Human rights and the
Vargas floods
In late December 1999, the state of Vargas
suffered torrential rain and floods in which up
to 50,000 people died. In the aftermath of the
disaster, journalist Vanessa Davies and the
human rights organization Provea published
reports claiming that several people had ''disappeared''
or been extrajudicially executed by members of
the security forces in Vargas. President Hugo
Chávez reacted by calling on witnesses to come
forward, but accused Provea of publishing a ''suspicious
and superficial'' report. Within a week the
Offices of the Attorney General and of the
Ombudsman announced that they had opened
investigations into the allegations. By the end
of the year only one person had been brought to
justice and convicted for these violations.
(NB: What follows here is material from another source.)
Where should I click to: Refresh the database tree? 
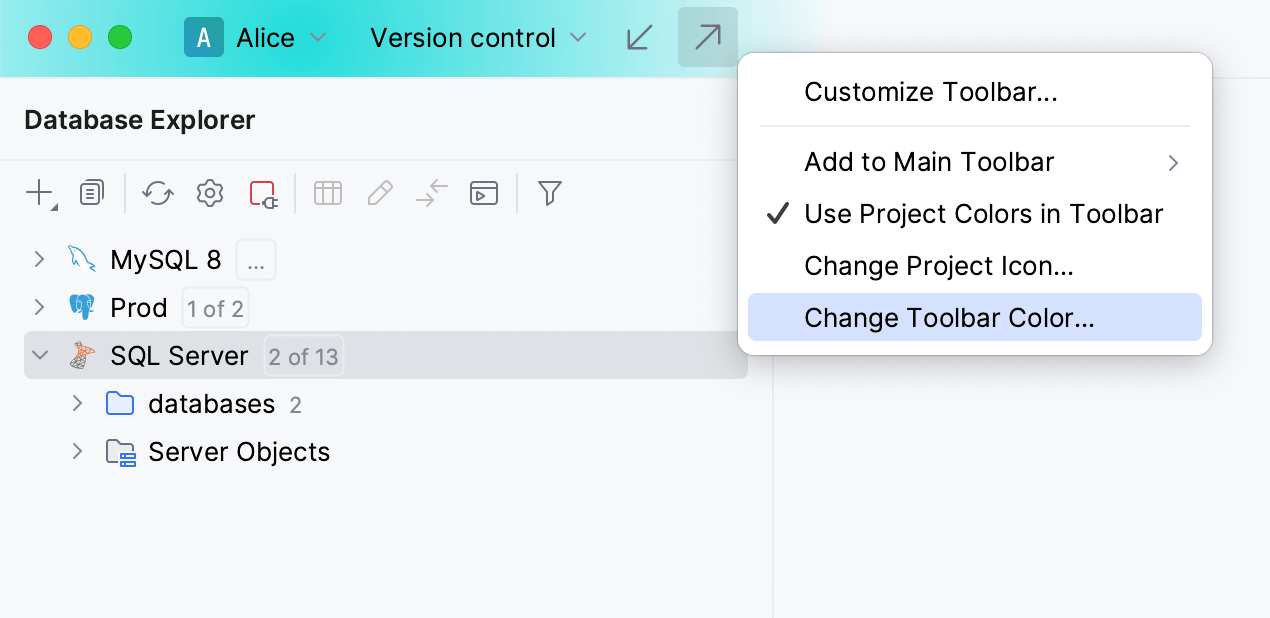158,193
Marco Antonio Monasterio and Oscar José Blanco Romero ''disappeared'' on 21 December 1999, during the flood rescue operations. They were reportedly detained by the army in the neighbourhood of Valle del Pino and transferred into the custody of the Directorate of Intelligence and Criminal Prevention Services (DISIP). By the end of the year their whereabouts had not been established. José Francisco Rivas Fernández and Roberto Hernández apparently suffered a similar fate. Luis Rafael Bastardo was extrajudicially executed on 25 December. A National Guard corporal admitted to shooting him deliberately and was sentenced in September to 10 years in prison.
Torture/ill-treatment
Torture and ill-treatment continued to be
reported; most cases involved police officers
beating victims.
In August Ronny Yosmar Aquino and Alexis Medina, two transgendered friends, were detained without a judicial order in the city of Valencia, Carabobo state. They were reportedly forced to undress in the street and severely beaten. They were then held in incommunicado detention without access to a lawyer, doctor or their families. The detentions took place in the context of a campaign of intimidation directed at the transgendered community, during which José Luis Nieves was fatally shot on 29 July while recovering from wounds inflicted in an earlier shooting by a state police officer.
Prison conditions
The authorities claimed that the perennial
crisis of overcrowding in Venezuela's prisons
had been ameliorated as a result of the
implementation of the COPP in July 1999 which
allowed for the conditional release of prisoners
awaiting trial.
In March the vice-president of the government's
Commission on the Functioning and Restructuring
of the Judicial System claimed that the prison
population had been reduced from 25,000 to some
14,000 inmates, and that inmate killings had
diminished. However, 460 prisoners were reported
to have been killed by guards or fellow
prisoners between October 1999 and September
2000, a small reduction compared to the previous
12 months.
In April, following a visit to several prisons,
a European Union delegation was reported to have
expressed concern about prison conditions,
describing them as ''very hard and limited,
because the inmates control them...as it is the
only way they can survive the violence''.
Refugees
Scores of people fleeing political violence in
Colombia were forcibly returned. The Venezuelan
authorities failed to provide them with access
to a full and fair asylum procedure to identify
those at risk of human rights violations. The
authorities argued that those fleeing the
violence were not refugees, but ''displaced
people in transit'', and therefore did not fall
within the terms of the UN Refugee Convention.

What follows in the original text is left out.